### Work required
Please transcribe every entry below exactly, without including the pictures.

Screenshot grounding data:
********************

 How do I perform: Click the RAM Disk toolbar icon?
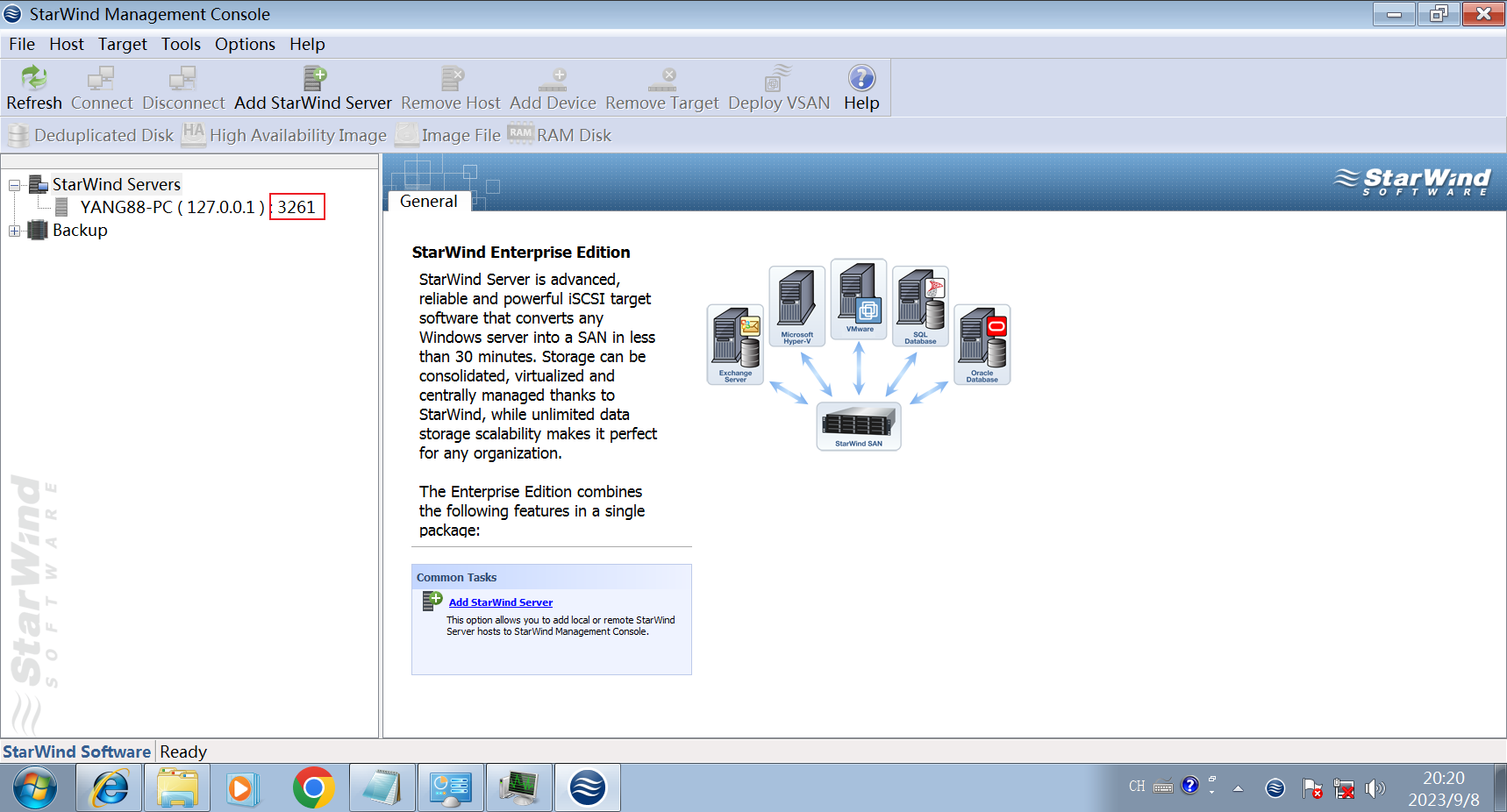520,135
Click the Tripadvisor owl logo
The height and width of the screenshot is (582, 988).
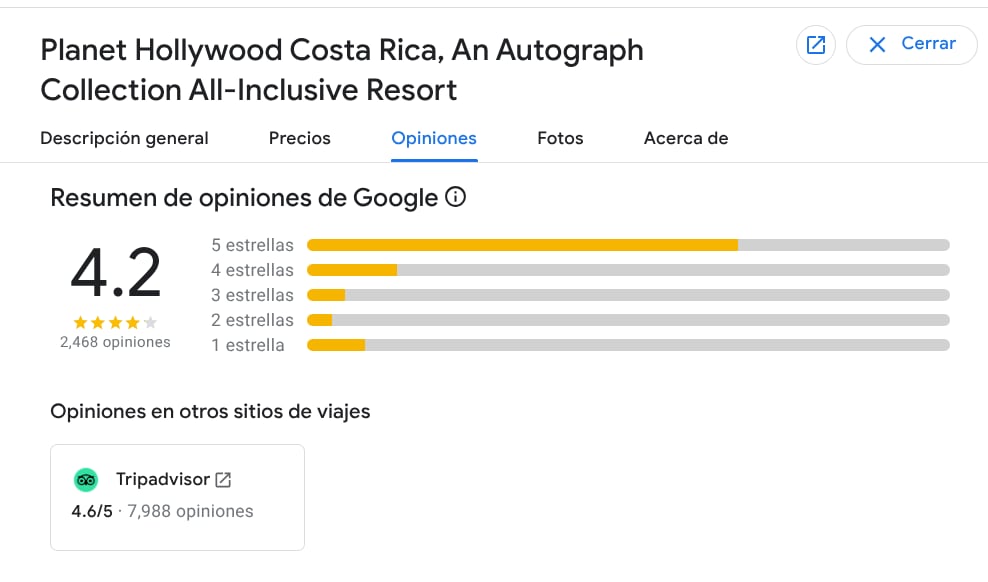86,480
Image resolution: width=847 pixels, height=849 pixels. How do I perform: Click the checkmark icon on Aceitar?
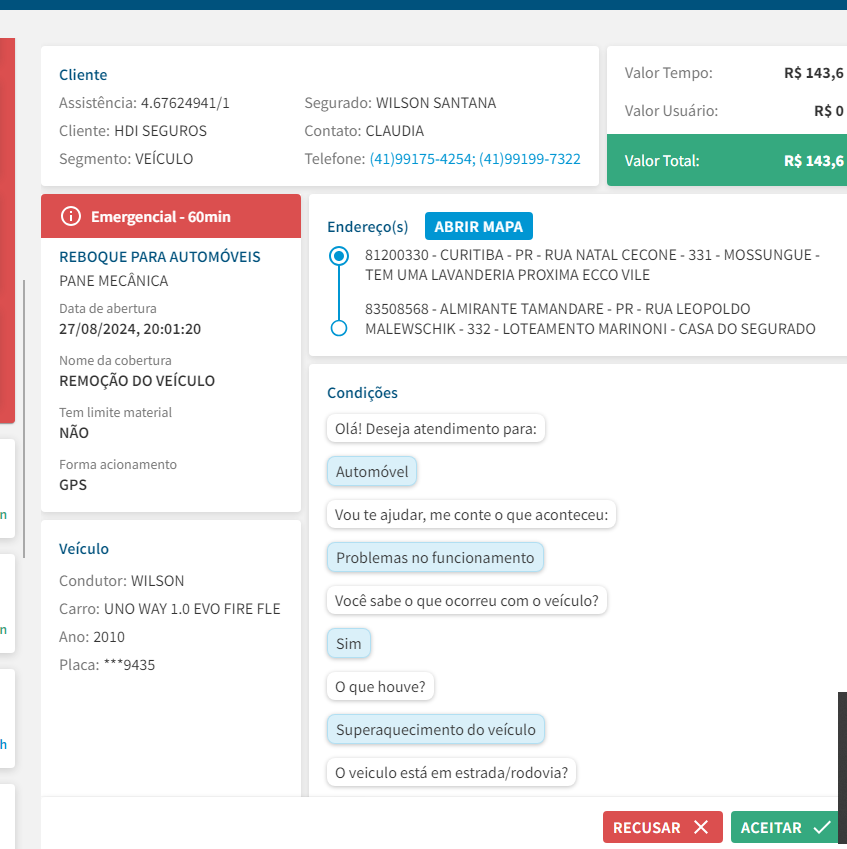pos(822,827)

********************

### Result of this task
 How do I perform: Click the RAM Disk toolbar icon?
520,135
Click the Tripadvisor owl logo
The height and width of the screenshot is (582, 988).
86,480
Image resolution: width=847 pixels, height=849 pixels. How do I perform: Click the checkmark icon on Aceitar?
pos(822,827)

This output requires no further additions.